While the companies are "mindful of the ongoing analysis of the Study 014 data," Dougherty said postoperative ileus requires a short-term use of the product, as opposed to the more long-term OBD treatment. "We believe it could be a successful product in a hospital environment," he said.

But postoperative ileus represents only a small portion of the overall opioid-induced constipation market, the estimated $500 million-plus market GSK had its eye on when signing the original collaboration deal with Adolor. If Entereg only gets cleared for postoperative ileus, it could be limited to a $50 million market.

In addition, the company has not yet disclosed the proposed risk management plan it must submit along with its response letter, and Cowen's Gershell said that "such a plan could further limit Entereg's opportunity in a relatively small market."
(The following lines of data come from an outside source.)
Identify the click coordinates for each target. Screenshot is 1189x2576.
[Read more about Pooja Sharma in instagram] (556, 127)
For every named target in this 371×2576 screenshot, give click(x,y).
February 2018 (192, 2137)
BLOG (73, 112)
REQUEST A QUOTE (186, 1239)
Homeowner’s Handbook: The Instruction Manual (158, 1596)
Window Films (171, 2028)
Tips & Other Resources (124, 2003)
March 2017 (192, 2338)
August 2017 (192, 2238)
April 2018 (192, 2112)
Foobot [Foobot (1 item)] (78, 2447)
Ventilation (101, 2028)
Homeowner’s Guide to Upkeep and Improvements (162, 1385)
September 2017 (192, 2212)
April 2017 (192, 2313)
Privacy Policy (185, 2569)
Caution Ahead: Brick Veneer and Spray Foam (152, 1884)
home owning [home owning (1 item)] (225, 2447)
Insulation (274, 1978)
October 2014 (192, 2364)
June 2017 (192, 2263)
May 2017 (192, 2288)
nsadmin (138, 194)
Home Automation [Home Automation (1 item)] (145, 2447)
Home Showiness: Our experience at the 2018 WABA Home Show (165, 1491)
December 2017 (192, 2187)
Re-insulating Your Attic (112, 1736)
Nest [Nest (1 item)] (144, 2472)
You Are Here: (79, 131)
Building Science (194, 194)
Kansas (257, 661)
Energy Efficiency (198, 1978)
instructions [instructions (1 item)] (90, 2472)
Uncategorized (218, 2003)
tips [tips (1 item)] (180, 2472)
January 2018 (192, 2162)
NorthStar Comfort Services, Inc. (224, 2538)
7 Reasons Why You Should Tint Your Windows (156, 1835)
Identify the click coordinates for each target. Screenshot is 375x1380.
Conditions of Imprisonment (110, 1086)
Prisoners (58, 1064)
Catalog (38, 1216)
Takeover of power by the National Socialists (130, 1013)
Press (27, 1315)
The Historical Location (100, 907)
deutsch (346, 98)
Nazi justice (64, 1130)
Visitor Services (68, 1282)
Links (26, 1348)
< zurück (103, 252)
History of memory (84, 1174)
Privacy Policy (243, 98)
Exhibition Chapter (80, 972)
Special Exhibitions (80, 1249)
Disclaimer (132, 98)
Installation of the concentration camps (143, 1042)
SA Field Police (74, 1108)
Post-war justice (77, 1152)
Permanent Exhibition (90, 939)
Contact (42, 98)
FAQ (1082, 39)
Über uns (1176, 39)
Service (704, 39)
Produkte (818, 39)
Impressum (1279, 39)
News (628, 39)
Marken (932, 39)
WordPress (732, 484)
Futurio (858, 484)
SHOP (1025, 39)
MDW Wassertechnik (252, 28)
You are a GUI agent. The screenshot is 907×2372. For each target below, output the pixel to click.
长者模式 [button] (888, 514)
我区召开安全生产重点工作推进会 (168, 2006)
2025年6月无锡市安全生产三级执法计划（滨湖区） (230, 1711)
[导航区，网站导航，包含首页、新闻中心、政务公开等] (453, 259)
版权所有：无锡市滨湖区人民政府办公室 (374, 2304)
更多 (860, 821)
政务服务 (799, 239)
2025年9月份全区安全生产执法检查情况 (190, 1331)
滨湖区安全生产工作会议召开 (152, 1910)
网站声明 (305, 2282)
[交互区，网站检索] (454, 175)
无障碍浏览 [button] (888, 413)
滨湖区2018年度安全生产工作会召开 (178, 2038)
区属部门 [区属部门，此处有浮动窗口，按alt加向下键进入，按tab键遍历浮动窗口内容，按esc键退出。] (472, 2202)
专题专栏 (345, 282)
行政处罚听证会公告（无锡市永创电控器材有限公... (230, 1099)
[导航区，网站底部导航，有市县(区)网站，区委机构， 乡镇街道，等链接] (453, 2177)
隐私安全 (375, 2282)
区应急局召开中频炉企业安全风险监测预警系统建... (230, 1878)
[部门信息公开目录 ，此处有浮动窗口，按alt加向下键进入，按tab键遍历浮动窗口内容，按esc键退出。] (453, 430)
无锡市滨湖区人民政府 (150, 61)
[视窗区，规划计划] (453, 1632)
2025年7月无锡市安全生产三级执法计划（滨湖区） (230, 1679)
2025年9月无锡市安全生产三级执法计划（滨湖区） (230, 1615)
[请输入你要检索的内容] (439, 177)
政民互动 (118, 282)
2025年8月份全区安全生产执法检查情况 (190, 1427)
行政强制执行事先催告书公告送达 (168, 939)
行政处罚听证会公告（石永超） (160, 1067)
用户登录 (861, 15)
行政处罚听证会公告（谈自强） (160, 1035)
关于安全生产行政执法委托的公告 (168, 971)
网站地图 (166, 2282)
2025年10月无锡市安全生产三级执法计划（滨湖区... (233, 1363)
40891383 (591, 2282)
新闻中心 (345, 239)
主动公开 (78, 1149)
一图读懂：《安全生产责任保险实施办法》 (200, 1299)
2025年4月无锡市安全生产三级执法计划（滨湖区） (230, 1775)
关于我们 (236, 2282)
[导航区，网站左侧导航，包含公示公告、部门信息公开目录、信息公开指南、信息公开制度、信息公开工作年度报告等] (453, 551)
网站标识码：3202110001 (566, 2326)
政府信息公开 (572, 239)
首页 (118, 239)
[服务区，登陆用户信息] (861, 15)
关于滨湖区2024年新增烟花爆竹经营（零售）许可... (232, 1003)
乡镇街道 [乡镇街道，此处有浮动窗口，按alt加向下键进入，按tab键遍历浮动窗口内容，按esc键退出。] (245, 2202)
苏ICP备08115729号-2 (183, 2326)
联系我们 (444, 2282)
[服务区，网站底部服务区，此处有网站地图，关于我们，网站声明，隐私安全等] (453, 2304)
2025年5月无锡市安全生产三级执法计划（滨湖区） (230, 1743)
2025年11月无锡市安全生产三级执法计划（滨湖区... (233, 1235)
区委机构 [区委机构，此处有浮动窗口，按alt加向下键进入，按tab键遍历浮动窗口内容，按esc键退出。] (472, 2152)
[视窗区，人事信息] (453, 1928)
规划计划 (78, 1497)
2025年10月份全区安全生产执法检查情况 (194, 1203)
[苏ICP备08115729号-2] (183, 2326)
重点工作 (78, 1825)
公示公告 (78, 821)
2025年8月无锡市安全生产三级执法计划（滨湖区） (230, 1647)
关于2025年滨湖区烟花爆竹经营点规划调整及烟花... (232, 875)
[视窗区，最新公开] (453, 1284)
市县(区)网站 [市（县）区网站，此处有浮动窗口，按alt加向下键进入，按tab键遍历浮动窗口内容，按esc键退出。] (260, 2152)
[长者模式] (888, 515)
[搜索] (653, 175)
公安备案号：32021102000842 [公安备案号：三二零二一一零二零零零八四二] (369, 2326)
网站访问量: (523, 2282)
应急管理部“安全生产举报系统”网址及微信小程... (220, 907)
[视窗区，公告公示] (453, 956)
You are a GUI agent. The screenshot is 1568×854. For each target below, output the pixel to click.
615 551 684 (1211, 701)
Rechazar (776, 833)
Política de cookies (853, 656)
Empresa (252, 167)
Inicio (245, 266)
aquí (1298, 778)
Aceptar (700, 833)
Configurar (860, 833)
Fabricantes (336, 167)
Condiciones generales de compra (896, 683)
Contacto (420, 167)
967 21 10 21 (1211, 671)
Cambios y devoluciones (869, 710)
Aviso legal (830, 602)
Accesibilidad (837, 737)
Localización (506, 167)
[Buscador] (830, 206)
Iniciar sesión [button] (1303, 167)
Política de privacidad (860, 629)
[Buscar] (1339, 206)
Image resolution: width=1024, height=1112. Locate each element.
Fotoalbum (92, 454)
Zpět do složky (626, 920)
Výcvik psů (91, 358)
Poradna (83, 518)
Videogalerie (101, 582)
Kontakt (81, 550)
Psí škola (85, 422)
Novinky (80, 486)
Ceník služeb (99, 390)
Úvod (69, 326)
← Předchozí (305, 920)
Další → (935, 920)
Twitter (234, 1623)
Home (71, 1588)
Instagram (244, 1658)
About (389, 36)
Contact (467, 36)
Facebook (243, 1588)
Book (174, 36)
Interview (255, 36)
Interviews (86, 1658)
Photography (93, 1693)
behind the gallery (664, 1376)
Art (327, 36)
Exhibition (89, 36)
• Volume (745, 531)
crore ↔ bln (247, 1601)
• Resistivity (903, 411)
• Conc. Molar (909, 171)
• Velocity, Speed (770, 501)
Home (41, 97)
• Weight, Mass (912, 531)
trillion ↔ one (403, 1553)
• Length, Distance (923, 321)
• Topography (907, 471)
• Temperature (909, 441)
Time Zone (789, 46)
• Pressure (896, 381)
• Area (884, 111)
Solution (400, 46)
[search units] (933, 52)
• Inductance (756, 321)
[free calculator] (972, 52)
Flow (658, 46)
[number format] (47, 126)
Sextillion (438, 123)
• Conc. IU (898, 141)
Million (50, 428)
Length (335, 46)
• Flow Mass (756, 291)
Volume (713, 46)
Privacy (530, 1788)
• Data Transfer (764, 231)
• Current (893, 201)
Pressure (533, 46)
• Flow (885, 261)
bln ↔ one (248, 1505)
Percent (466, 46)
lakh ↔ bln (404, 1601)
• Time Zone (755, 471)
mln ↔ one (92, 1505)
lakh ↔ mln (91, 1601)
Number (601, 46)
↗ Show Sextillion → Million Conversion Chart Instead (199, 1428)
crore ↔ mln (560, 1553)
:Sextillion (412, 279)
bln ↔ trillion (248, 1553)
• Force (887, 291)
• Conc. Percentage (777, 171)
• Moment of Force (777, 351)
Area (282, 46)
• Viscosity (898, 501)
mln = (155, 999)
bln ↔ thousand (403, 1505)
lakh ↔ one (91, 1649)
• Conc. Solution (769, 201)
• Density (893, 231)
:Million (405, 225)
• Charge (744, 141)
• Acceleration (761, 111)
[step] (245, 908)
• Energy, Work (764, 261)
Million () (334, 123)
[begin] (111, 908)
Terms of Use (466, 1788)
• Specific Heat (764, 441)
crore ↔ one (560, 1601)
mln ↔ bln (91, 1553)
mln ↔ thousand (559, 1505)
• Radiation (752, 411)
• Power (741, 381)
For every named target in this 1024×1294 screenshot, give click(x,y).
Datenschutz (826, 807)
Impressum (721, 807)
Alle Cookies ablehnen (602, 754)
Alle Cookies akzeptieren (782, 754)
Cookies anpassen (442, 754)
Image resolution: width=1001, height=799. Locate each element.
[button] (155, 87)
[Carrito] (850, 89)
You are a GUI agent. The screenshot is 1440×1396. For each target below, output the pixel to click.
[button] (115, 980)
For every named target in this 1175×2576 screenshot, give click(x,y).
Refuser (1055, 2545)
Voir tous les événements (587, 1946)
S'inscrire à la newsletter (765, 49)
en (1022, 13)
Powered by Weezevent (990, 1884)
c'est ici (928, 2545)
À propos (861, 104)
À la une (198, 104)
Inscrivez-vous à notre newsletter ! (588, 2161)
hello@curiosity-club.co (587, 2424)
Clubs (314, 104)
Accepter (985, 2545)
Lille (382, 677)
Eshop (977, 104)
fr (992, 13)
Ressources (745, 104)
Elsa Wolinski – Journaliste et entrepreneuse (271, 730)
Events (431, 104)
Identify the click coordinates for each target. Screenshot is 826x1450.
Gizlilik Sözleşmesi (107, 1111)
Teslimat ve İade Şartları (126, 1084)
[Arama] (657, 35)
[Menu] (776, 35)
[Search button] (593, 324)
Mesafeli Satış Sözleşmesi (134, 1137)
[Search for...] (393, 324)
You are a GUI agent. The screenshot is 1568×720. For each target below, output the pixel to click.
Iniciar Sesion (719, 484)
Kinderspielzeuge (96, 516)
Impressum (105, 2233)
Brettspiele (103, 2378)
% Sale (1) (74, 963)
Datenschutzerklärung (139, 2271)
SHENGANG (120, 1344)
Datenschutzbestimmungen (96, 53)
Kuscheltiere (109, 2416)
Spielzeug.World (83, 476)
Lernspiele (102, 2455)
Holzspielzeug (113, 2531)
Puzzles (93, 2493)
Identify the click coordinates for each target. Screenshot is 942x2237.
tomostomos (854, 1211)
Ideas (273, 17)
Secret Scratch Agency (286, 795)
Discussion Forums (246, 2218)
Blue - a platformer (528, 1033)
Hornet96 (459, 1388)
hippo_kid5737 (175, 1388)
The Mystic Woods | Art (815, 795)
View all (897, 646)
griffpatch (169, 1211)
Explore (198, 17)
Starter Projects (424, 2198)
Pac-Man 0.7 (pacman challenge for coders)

When asked during the conference call about the future of the GSK collaboration, Dougherty responded that it was too early to tell. "Glaxo said it intended to review data and then make a decision about going forward," he said.

The Exton, Pa.-based firm entered the potential $270 million deal with GSK in April 2002. That agreement included a $50 million up-front fee to Adolor, plus milestones and a co-promotion option in the U.S. (See BioWorld Today, April 16, 2002.)